Springtime in the bush
The Tasmanian bush is not known for its variety of colours. Even though there are over 600 species of eucalyptus tree, en masse they all look very much alike, and the different shades and shapes of the foliage all blend into a uniform shade of green – beautiful in its own way, but still….just green. In the spring however, the bush comes alive with colour and the wild bush has a huge variety of blossoms, the most notable being the vibrant, fluffy yellow blossoms of the native acacia tree – the wattle (“this ‘ere’s the wattle, it’s the emblem of our land; you can stick in a bottle you can ‘old it in your ‘and” goes the irreverent poem I remember from my teen years that goes on to make politically incorrect jokes about beloved Skippy the bush kangaroo from the popular TV series).
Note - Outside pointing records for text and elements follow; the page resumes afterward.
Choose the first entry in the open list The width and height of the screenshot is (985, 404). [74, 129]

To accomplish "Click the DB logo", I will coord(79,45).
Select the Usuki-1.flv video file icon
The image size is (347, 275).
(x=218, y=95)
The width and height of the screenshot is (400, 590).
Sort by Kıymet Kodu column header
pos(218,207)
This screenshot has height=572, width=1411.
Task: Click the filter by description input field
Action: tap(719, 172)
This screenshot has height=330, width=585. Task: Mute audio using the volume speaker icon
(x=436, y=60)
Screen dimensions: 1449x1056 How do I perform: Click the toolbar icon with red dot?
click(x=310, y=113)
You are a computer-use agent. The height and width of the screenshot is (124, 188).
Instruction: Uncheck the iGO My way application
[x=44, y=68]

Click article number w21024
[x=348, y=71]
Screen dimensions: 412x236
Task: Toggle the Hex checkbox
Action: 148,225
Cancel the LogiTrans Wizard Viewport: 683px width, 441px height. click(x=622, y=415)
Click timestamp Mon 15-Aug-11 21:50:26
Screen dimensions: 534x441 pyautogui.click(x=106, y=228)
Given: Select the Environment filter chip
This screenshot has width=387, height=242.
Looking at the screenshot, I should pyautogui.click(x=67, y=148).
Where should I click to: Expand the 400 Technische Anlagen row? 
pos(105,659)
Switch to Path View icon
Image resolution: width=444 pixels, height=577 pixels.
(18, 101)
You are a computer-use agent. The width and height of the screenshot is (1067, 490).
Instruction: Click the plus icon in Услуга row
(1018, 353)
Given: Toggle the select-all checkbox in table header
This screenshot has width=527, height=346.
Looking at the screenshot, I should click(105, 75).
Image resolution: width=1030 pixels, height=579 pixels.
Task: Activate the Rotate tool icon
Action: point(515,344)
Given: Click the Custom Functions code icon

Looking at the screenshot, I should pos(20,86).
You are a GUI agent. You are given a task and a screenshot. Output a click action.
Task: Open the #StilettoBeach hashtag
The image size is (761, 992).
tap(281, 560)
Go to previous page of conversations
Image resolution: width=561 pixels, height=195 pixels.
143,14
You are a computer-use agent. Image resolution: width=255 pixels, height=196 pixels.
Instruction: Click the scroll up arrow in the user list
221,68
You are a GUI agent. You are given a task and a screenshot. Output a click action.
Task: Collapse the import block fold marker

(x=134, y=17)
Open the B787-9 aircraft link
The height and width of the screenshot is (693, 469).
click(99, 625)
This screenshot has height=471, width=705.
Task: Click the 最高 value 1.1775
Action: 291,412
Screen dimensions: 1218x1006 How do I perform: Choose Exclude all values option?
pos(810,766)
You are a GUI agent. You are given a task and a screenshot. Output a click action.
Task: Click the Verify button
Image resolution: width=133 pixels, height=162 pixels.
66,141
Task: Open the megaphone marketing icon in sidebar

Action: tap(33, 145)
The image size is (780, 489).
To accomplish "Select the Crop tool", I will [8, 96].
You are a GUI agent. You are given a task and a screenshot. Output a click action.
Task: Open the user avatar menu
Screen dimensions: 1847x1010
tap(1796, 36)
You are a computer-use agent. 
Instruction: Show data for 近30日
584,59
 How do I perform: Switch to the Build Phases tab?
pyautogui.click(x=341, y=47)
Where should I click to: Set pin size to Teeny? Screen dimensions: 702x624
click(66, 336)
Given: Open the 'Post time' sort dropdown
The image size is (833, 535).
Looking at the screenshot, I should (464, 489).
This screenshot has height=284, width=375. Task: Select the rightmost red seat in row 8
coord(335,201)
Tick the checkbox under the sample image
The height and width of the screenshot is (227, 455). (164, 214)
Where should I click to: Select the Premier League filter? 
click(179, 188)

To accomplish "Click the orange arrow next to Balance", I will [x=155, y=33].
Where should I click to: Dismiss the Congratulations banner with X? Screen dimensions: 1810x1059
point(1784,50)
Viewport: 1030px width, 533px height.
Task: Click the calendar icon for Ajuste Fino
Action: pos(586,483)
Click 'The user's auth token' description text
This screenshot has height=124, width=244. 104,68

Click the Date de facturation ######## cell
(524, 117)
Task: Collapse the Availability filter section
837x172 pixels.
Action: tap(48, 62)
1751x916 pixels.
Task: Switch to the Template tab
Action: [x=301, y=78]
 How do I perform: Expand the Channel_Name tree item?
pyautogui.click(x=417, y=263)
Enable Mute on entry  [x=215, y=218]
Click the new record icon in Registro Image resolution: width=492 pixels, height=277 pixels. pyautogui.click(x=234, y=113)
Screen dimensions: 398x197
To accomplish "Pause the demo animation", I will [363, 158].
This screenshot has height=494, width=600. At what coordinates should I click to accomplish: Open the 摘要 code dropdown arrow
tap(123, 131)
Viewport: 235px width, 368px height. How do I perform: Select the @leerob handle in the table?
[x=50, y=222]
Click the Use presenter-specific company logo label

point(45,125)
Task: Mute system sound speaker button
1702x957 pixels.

Another acacia that is well-adapted to the dry eucalyptus forests is the Tasmanian blackwood, a gnarly, pale–
green leafed tree that is renown for its timber as a fine furniture-quality wood. It’s pale, creamy blossoms and darker green flat leaves create contrast to the brilliant yellow blossoms and pale green wispy leaves of the wattle. So in early spring the bush turns a gorgeous yellow, including, in many places the incongruous sight of brilliant yellow daffodils – one of only a few flowers that the native animals leave alone!
Later in the spring and into summer the flowering eucalyptus trees continue to surprise and delight – so much variety in trees that I have always thought of as just year-round green. But some of the colours are stunning – the bright red blossoms of the red-flowering gum and the creamy white of the Tasmanian blue gum. There are many other eucalyptus blossoms that add to the variety – purple, orange, pink and red. Many of these are native to mainland Australia and have been introduced to Tasmania many years ago - they tend to add colour to the more urban areas. In the bush though, as spring turns to summer, smaller native bushes and flowers delicately colour the landscape on this beautiful island.